Em agosto, o candidato do PMDB ao governo de São Paulo, Paulo Skaf, havia culpado o governador Geraldo Alckmin pelo fechamento do pronto-socorro da Santa Casa. Ele afirmou que Alckmin foi omisso porque conseguiria prever a crise. “A Santa Casa é diretamente ligada ao governo de São Paulo e a responsabilidade é do governo do estado de São Paulo”, afirmou à época. Para Skaf, a responsabilidade sobre as finanças da instituição virou um “jogo de empurra-empurra”. “Tudo dentro do estado é de responsabilidade do governador”, disse.

“O Ministério da Saúde reitera que não pode ser responsabilizado pela crise financeira da Santa Casa de São Paulo, como indicou o governador Geraldo Alckmin, em 23 de junho de 2014. A pasta mantém os repasses em dia e em um valor maior do que está sendo repassado para a entidade”, informou o órgão à RBA em nota.
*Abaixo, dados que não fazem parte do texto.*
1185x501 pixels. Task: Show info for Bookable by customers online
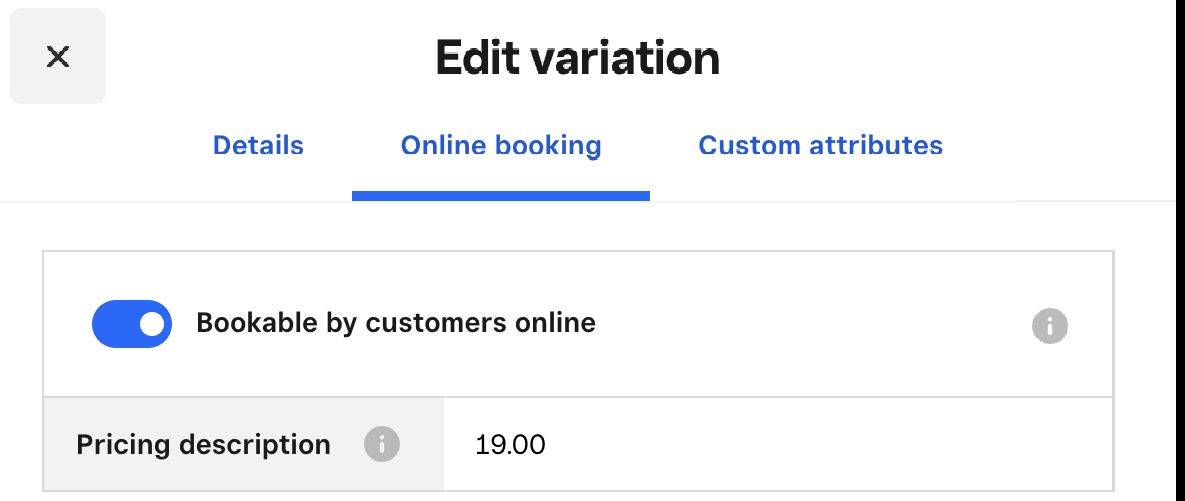click(1049, 325)
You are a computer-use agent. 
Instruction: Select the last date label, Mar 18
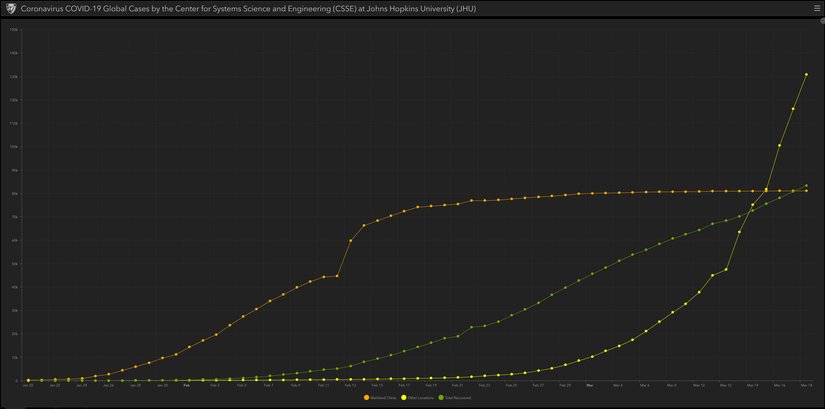coord(806,384)
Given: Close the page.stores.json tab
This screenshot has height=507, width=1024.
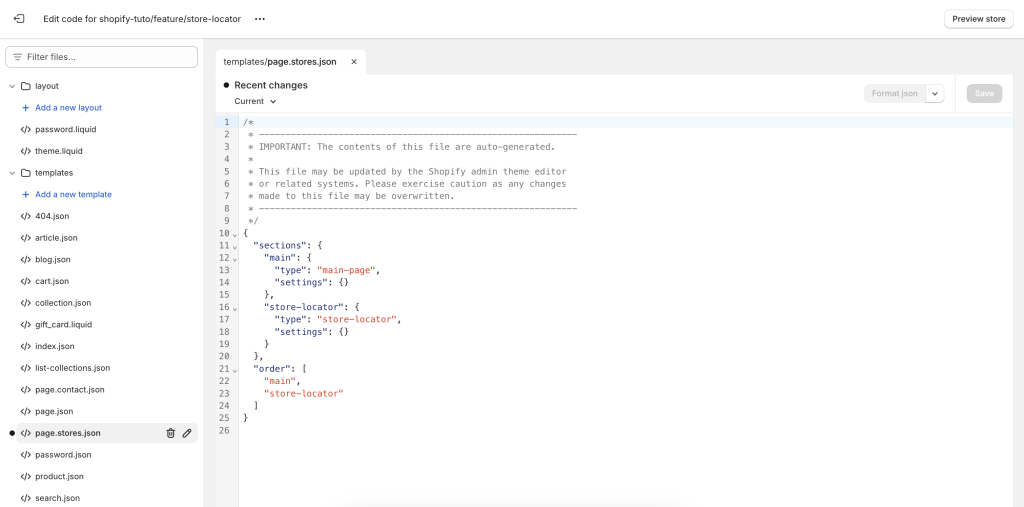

“A decisão sobre o uso do recurso financeiro é de autonomia do gestor local, desde que com transparência e que garanta o adequado atendimento à população. Não está sendo discutida fraude ou ilegalidade na gestão dos recursos, mas cabe à secretaria de Saúde, portanto, assumir a responsabilidade de suas deliberações, como a não utilização do recurso integral da União destinado à Santa Casa”, completa o texto.

A Secretaria Estadual de Saúde não atendeu à reportagem.